> _PROBLEM TO SOLVE_
Pictures aside, reproduce exactly and only the lines below, starting at the one containing "Instagram (52, 1793)" and ending at the last line.

** Opening DATA EXTRACTS block **

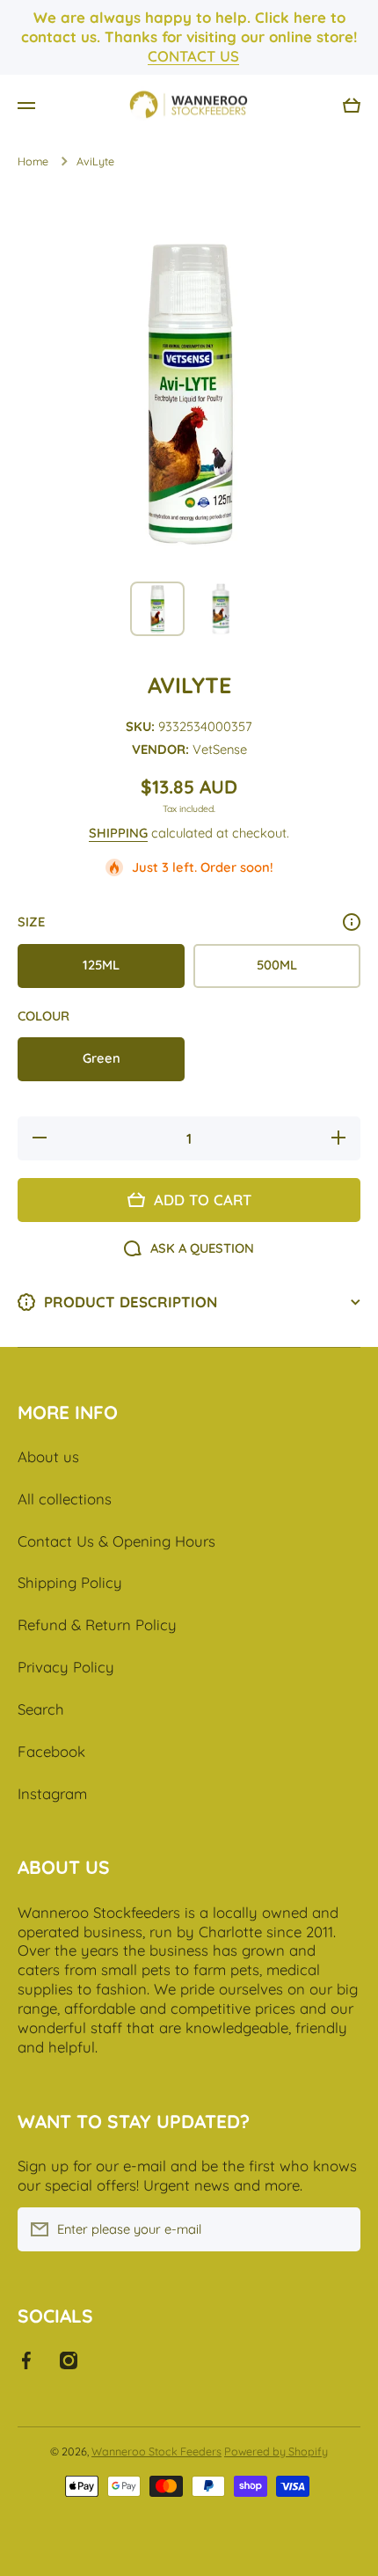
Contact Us (193, 56)
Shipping (118, 832)
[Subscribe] (338, 2229)
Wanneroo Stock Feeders (156, 2451)
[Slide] (351, 922)
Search (41, 1709)
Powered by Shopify (276, 2451)
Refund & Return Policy (97, 1624)
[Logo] (189, 105)
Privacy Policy (66, 1667)
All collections (65, 1498)
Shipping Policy (70, 1582)
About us (48, 1456)
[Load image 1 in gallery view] (157, 609)
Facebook (51, 1751)
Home (33, 161)
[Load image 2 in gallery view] (220, 609)
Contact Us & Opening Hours (116, 1541)
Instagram (52, 1793)
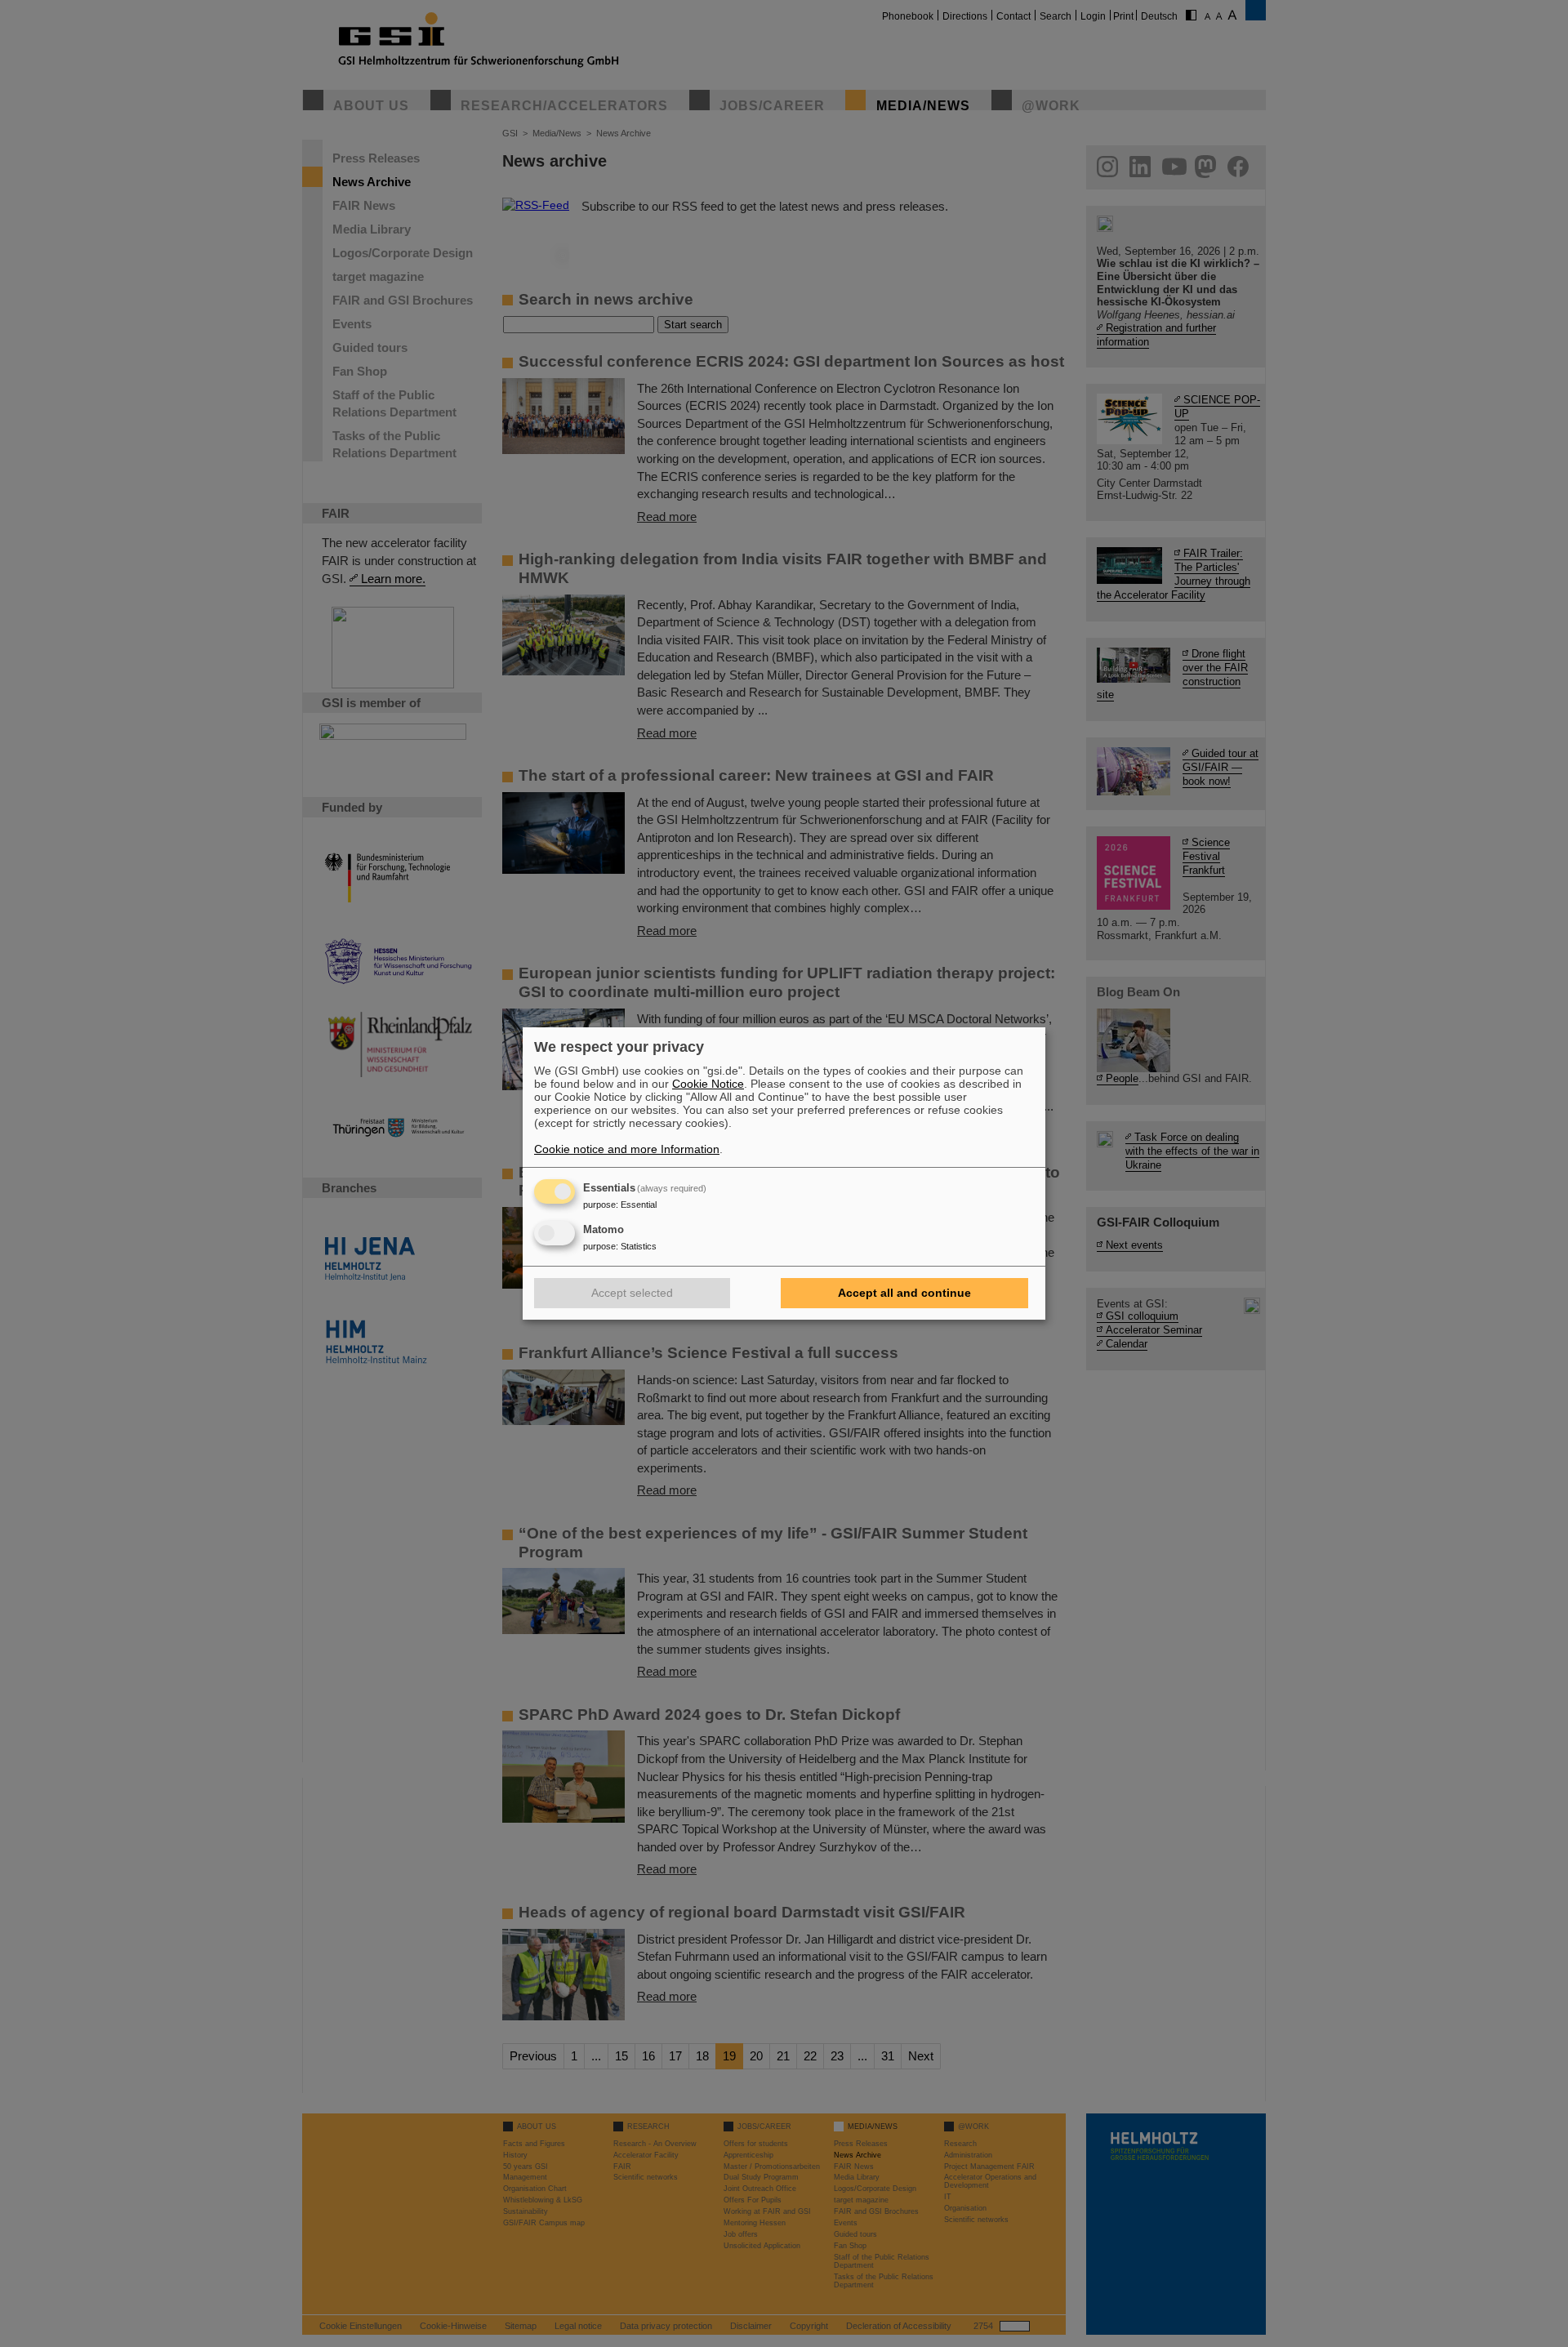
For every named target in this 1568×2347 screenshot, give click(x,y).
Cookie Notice (708, 1083)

** Closing DATA EXTRACTS block **

> _TASK SOLUTION_
Instagram (52, 1793)
For every named target in this 1568×2347 screenshot, give click(x,y).
Cookie Notice (708, 1083)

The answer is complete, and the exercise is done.